(Extracted information begins)

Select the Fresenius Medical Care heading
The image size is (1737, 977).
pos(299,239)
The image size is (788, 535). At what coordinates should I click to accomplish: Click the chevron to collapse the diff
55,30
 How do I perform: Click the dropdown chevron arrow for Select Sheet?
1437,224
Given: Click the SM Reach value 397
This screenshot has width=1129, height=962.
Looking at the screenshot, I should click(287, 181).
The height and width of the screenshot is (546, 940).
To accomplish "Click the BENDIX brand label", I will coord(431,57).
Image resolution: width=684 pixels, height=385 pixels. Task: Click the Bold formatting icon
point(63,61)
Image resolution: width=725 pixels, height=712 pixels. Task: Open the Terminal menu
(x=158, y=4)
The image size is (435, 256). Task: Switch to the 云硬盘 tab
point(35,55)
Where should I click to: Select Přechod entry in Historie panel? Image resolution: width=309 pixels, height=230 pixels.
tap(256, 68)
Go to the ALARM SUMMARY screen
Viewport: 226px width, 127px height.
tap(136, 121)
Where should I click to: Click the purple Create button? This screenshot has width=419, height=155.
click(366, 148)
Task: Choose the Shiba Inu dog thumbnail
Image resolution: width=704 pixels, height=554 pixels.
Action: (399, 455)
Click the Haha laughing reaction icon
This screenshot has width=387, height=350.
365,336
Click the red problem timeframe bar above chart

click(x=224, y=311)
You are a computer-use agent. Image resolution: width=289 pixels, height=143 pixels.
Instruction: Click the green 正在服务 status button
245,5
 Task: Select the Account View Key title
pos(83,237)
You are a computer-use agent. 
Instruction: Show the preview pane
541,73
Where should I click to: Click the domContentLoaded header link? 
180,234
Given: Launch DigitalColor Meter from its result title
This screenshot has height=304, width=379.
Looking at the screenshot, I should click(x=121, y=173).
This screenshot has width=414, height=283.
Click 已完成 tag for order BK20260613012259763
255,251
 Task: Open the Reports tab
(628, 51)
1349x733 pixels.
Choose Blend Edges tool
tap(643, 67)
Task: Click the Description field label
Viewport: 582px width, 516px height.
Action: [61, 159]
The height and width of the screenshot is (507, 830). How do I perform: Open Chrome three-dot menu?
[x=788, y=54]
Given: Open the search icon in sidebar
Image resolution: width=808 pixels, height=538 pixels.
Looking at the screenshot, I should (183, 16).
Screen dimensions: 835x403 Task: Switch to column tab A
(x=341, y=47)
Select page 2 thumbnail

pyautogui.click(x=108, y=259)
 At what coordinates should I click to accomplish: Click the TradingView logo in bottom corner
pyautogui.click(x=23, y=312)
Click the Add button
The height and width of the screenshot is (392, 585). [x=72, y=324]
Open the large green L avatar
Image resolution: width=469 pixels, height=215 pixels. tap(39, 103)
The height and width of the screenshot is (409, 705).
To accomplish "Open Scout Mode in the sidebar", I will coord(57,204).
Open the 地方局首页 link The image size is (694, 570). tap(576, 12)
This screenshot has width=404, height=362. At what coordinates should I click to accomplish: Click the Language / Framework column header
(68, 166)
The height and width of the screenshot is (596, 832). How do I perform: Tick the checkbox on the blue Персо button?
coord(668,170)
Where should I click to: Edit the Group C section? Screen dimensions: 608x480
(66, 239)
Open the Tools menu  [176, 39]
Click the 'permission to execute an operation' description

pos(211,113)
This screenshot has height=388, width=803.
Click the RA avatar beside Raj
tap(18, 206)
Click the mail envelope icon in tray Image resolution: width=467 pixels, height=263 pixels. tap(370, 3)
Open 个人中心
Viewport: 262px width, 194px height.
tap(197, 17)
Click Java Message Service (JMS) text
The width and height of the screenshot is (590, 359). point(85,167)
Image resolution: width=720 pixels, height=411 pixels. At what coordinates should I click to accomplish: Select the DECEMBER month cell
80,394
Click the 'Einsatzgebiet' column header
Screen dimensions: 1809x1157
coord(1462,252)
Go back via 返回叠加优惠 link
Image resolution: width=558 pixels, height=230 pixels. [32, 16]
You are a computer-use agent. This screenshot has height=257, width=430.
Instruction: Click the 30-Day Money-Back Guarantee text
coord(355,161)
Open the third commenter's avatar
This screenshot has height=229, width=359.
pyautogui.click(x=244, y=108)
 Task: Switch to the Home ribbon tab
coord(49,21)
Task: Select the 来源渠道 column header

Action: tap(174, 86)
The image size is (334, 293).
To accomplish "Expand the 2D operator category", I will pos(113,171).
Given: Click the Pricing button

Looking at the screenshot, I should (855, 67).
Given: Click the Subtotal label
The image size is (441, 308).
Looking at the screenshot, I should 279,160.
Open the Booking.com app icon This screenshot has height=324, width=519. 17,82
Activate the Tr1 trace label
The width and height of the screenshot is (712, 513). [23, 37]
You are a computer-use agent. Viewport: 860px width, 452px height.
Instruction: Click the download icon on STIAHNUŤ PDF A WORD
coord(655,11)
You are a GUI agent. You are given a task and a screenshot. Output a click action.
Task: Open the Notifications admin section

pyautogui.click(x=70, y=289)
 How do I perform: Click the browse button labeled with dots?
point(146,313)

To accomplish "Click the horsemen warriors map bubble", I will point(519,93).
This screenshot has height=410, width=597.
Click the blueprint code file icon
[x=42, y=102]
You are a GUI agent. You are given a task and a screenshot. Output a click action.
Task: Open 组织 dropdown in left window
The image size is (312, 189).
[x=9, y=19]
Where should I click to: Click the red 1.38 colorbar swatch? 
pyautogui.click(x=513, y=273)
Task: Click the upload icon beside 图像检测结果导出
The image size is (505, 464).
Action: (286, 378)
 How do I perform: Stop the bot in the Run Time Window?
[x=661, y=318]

(Extracted information ends)

■ Problem to solve: Your answer should be every entry above, repeated exactly.

■ Response:
Select the Fresenius Medical Care heading
The image size is (1737, 977).
pos(299,239)
The image size is (788, 535). At what coordinates should I click to accomplish: Click the chevron to collapse the diff
55,30
 How do I perform: Click the dropdown chevron arrow for Select Sheet?
1437,224
Given: Click the SM Reach value 397
This screenshot has width=1129, height=962.
Looking at the screenshot, I should click(287, 181).
The height and width of the screenshot is (546, 940).
To accomplish "Click the BENDIX brand label", I will coord(431,57).
Image resolution: width=684 pixels, height=385 pixels. Task: Click the Bold formatting icon
point(63,61)
Image resolution: width=725 pixels, height=712 pixels. Task: Open the Terminal menu
(x=158, y=4)
The image size is (435, 256). Task: Switch to the 云硬盘 tab
point(35,55)
Where should I click to: Select Přechod entry in Historie panel? Image resolution: width=309 pixels, height=230 pixels.
tap(256, 68)
Go to the ALARM SUMMARY screen
Viewport: 226px width, 127px height.
tap(136, 121)
Where should I click to: Click the purple Create button? This screenshot has width=419, height=155.
click(366, 148)
Task: Choose the Shiba Inu dog thumbnail
Image resolution: width=704 pixels, height=554 pixels.
Action: (399, 455)
Click the Haha laughing reaction icon
This screenshot has width=387, height=350.
365,336
Click the red problem timeframe bar above chart

click(x=224, y=311)
You are a computer-use agent. Image resolution: width=289 pixels, height=143 pixels.
Instruction: Click the green 正在服务 status button
245,5
 Task: Select the Account View Key title
pos(83,237)
You are a computer-use agent. 
Instruction: Show the preview pane
541,73
Where should I click to: Click the domContentLoaded header link? 
180,234
Given: Launch DigitalColor Meter from its result title
This screenshot has height=304, width=379.
Looking at the screenshot, I should click(x=121, y=173).
This screenshot has width=414, height=283.
Click 已完成 tag for order BK20260613012259763
255,251
 Task: Open the Reports tab
(628, 51)
1349x733 pixels.
Choose Blend Edges tool
tap(643, 67)
Task: Click the Description field label
Viewport: 582px width, 516px height.
Action: [61, 159]
The height and width of the screenshot is (507, 830). How do I perform: Open Chrome three-dot menu?
[x=788, y=54]
Given: Open the search icon in sidebar
Image resolution: width=808 pixels, height=538 pixels.
Looking at the screenshot, I should (183, 16).
Screen dimensions: 835x403 Task: Switch to column tab A
(x=341, y=47)
Select page 2 thumbnail

pyautogui.click(x=108, y=259)
 At what coordinates should I click to accomplish: Click the TradingView logo in bottom corner
pyautogui.click(x=23, y=312)
Click the Add button
The height and width of the screenshot is (392, 585). [x=72, y=324]
Open the large green L avatar
Image resolution: width=469 pixels, height=215 pixels. tap(39, 103)
The height and width of the screenshot is (409, 705).
To accomplish "Open Scout Mode in the sidebar", I will coord(57,204).
Open the 地方局首页 link The image size is (694, 570). tap(576, 12)
This screenshot has width=404, height=362. At what coordinates should I click to accomplish: Click the Language / Framework column header
(68, 166)
The height and width of the screenshot is (596, 832). How do I perform: Tick the checkbox on the blue Персо button?
coord(668,170)
Where should I click to: Edit the Group C section? Screen dimensions: 608x480
(66, 239)
Open the Tools menu  [176, 39]
Click the 'permission to execute an operation' description

pos(211,113)
This screenshot has height=388, width=803.
Click the RA avatar beside Raj
tap(18, 206)
Click the mail envelope icon in tray Image resolution: width=467 pixels, height=263 pixels. tap(370, 3)
Open 个人中心
Viewport: 262px width, 194px height.
tap(197, 17)
Click Java Message Service (JMS) text
The width and height of the screenshot is (590, 359). point(85,167)
Image resolution: width=720 pixels, height=411 pixels. At what coordinates should I click to accomplish: Select the DECEMBER month cell
80,394
Click the 'Einsatzgebiet' column header
Screen dimensions: 1809x1157
coord(1462,252)
Go back via 返回叠加优惠 link
Image resolution: width=558 pixels, height=230 pixels. [32, 16]
You are a computer-use agent. This screenshot has height=257, width=430.
Instruction: Click the 30-Day Money-Back Guarantee text
coord(355,161)
Open the third commenter's avatar
This screenshot has height=229, width=359.
pyautogui.click(x=244, y=108)
 Task: Switch to the Home ribbon tab
coord(49,21)
Task: Select the 来源渠道 column header

Action: tap(174, 86)
The image size is (334, 293).
To accomplish "Expand the 2D operator category", I will pos(113,171).
Given: Click the Pricing button

Looking at the screenshot, I should (855, 67).
Given: Click the Subtotal label
The image size is (441, 308).
Looking at the screenshot, I should 279,160.
Open the Booking.com app icon This screenshot has height=324, width=519. 17,82
Activate the Tr1 trace label
The width and height of the screenshot is (712, 513). [23, 37]
You are a computer-use agent. Viewport: 860px width, 452px height.
Instruction: Click the download icon on STIAHNUŤ PDF A WORD
coord(655,11)
You are a GUI agent. You are given a task and a screenshot. Output a click action.
Task: Open the Notifications admin section

pyautogui.click(x=70, y=289)
 How do I perform: Click the browse button labeled with dots?
point(146,313)

To accomplish "Click the horsemen warriors map bubble", I will point(519,93).
This screenshot has height=410, width=597.
Click the blueprint code file icon
[x=42, y=102]
You are a GUI agent. You are given a task and a screenshot. Output a click action.
Task: Open 组织 dropdown in left window
The image size is (312, 189).
[x=9, y=19]
Where should I click to: Click the red 1.38 colorbar swatch? 
pyautogui.click(x=513, y=273)
Task: Click the upload icon beside 图像检测结果导出
The image size is (505, 464).
Action: (286, 378)
 How do I perform: Stop the bot in the Run Time Window?
[x=661, y=318]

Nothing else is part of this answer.